Trecho fornecido:
- - - -

“O canto da coruja traz a morte, mas quando canta
Demófilo, é a própria coruja quem morre.”[1]
Como é interessante que o bom humor exista desde sempre. O rir é saudável, faz bem ao coração... desperta em nós a alegria de viver. Mas há uma tênue linha que diferencia o rir alegre, a brincadeira do bem e para o bem, do rir sarcástico, escarnecedor.
Quantos dos meus amigos de escola receberam apelidos os mais diversos, muitos dos quais até depreciativos, se vistos de outro ângulo, a exemplo de macaxeira, para aquele que era muito branco, boi para o irmão de macaxeira, por causa do porte avantajado, bicudo para um amigo meu um tanto-quanto dentuço, gata magra para um dos nossos colegas que era bem magrinho, chinês para um que tinha os olhos puxados, entre outros.
Diz a Escritura:
Como o louco que lança fogo, flechas e morte, assim é o homem que engana a seu próximo e diz: Fiz isso por brincadeira. (Provérbios 26.18,19)
Brincar é bom, mas há que se ter cuidado com os excessos e com o fato de que o outro pode não estar gostando da brincadeira.
Hoje em dia se fala muito em bullying, uma espécie de violência física e até psicológica para com os fracos e muitos de nós já sofremos de alguma forma desse abuso.
Diz a Escritura:
Diz a Escritura:
Bem-aventurado o homem que não anda no conselho dos ímpios, não se detém no caminho dos pecadores, nem se assenta na roda dos escarnecedores. (Salmo 1.1)
[1] Nicarco, escritor do período Grego-Romano (146 a.C. – 330 d.C.). O texto em grego (Nicarco, XI: 186) pode ser encontrado no Perseus (clique aqui).

- - - -

O que se pede:
a) No texto sobre o riso, passe para o inglês a frase "Brincar é bom, mas há que se ter cuidado com os excessos e com o fato de que o outro pode não estar gostando da brincadeira."
b) Segundo o texto sobre o riso, qual era o apelido do colega que era bem magrinho?
c) Atualize o texto sobre o riso no trecho que vai de "Brincar é bom, mas" até "forma desse abuso.", trocando "bullying" por "intimidação".
As entradas não têm nada a ver com esta atividade.

Entradas salvas:
- - - -

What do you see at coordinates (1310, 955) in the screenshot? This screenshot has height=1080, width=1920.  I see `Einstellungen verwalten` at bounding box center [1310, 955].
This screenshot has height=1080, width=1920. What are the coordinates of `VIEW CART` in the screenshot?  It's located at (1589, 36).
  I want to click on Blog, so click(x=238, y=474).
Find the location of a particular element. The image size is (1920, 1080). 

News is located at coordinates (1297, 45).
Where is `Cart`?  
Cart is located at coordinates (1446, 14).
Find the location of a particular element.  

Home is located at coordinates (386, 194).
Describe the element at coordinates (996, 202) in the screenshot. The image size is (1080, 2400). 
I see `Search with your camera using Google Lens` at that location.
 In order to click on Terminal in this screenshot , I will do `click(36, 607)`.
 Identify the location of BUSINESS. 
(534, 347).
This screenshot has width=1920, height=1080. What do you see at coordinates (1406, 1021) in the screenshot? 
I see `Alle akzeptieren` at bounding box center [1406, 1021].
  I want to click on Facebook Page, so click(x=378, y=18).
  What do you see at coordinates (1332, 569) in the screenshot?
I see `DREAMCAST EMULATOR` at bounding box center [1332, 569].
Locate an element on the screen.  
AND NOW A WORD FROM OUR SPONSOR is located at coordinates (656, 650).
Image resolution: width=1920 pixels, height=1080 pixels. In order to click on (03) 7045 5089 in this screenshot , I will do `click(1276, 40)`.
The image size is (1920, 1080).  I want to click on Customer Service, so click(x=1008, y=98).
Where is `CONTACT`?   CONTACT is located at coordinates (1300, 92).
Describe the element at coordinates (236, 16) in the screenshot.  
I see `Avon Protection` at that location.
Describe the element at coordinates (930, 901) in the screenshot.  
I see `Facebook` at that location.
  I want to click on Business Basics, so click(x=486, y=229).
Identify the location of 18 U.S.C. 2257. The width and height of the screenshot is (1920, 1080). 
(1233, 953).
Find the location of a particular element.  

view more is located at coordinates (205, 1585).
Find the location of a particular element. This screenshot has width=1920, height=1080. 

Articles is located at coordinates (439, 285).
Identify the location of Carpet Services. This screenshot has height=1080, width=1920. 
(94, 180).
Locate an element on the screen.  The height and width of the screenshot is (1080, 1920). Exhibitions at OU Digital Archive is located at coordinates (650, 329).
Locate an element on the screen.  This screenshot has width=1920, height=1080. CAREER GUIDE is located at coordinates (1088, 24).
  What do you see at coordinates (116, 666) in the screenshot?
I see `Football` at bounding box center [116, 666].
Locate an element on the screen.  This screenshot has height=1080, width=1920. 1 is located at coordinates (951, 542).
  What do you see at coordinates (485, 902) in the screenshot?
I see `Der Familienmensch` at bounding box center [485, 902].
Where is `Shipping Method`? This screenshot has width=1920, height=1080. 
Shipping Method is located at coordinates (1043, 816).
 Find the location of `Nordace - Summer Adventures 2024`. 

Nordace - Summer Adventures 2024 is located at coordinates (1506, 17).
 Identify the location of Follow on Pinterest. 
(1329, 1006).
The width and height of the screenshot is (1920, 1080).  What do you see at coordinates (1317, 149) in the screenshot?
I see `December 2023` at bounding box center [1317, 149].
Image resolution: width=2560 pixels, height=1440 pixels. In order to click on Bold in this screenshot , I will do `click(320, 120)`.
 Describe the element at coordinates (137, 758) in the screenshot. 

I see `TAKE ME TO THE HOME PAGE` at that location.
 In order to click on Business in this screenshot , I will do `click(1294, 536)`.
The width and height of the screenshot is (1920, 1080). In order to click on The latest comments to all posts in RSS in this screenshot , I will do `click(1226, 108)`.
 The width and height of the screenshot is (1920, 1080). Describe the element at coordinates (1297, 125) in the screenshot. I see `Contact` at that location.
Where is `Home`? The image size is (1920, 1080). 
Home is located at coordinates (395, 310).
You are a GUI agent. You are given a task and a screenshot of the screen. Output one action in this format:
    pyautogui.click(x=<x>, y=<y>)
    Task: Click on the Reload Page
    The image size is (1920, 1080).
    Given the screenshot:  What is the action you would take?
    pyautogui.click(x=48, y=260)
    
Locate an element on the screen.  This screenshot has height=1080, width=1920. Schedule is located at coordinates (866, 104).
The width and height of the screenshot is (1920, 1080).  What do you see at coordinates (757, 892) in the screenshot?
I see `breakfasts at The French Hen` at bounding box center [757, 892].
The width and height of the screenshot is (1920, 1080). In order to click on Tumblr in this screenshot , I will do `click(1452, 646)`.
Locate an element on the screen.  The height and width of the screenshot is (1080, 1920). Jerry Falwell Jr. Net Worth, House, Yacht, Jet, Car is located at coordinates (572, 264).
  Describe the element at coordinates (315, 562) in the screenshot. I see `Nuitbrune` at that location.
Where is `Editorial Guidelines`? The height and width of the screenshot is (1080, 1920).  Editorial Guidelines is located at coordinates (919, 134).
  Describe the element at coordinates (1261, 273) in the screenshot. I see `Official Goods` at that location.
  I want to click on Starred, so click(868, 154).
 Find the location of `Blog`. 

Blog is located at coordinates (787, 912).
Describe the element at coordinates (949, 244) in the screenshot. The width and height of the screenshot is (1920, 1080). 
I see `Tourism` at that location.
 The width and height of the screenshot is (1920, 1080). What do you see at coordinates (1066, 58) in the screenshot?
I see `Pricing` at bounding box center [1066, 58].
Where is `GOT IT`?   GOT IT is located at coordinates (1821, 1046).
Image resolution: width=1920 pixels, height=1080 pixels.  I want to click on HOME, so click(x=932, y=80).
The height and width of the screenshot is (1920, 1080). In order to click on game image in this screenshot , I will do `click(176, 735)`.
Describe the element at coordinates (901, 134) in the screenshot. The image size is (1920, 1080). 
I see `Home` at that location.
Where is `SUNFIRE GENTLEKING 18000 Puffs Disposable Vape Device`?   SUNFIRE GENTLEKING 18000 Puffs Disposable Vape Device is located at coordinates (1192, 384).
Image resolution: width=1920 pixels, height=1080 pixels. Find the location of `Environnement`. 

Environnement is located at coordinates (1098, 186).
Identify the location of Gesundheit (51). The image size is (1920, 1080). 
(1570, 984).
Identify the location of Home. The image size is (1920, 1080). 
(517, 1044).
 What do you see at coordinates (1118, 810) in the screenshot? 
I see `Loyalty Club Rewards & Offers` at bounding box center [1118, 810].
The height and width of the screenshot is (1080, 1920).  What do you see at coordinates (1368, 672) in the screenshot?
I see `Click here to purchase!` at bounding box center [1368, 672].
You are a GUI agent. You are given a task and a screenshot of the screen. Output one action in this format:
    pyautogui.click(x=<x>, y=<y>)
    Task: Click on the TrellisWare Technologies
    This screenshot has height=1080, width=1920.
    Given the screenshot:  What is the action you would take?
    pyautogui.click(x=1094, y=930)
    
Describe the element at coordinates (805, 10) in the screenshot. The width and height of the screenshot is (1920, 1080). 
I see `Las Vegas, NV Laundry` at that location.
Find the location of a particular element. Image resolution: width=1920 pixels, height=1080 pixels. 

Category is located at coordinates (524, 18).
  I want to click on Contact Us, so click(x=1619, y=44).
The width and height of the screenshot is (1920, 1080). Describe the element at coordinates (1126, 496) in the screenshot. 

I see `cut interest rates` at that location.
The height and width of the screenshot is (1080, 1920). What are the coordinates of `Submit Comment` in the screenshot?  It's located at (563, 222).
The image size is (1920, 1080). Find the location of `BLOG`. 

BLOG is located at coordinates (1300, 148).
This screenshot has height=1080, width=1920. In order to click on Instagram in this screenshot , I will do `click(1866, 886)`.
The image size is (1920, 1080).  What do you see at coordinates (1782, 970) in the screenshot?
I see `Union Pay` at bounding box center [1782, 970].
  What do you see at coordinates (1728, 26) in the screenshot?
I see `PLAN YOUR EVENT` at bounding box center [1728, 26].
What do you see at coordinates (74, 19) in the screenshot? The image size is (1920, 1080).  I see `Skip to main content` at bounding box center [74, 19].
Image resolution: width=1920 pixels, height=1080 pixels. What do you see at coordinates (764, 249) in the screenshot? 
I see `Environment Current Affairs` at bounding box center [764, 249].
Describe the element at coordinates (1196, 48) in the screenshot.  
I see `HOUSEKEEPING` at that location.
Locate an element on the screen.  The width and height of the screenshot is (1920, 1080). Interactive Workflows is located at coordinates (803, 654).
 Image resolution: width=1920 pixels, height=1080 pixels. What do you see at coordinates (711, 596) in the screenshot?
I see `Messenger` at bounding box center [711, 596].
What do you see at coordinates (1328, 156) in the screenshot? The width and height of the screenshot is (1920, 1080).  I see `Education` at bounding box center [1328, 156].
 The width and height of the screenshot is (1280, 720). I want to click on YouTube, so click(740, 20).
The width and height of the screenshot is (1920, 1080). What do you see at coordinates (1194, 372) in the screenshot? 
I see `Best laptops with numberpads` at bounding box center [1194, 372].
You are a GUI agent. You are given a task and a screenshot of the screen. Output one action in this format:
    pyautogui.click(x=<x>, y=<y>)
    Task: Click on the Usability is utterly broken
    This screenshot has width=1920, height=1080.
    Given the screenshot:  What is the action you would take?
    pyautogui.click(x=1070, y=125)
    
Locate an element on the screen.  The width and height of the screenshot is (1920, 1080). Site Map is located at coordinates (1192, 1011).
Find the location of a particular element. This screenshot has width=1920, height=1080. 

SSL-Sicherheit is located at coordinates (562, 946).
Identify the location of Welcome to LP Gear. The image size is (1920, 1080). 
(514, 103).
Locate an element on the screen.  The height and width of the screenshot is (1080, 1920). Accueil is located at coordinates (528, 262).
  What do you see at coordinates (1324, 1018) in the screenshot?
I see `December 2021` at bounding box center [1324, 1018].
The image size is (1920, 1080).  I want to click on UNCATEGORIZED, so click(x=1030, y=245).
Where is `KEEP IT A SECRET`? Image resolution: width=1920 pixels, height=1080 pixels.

- - - -

Respostas das tarefas:
a) Joking around is good, but one must be careful with excesses and with the fact that the other person may not be enjoying the joke.

b) Gata magra.

c)
Brincar é bom, mas há que se ter cuidado com os excessos e com o fato de que o outro pode não estar gostando da brincadeira.
Hoje em dia se fala muito em intimidação, uma espécie de violência física e até psicológica para com os fracos e muitos de nós já sofremos de alguma forma desse abuso.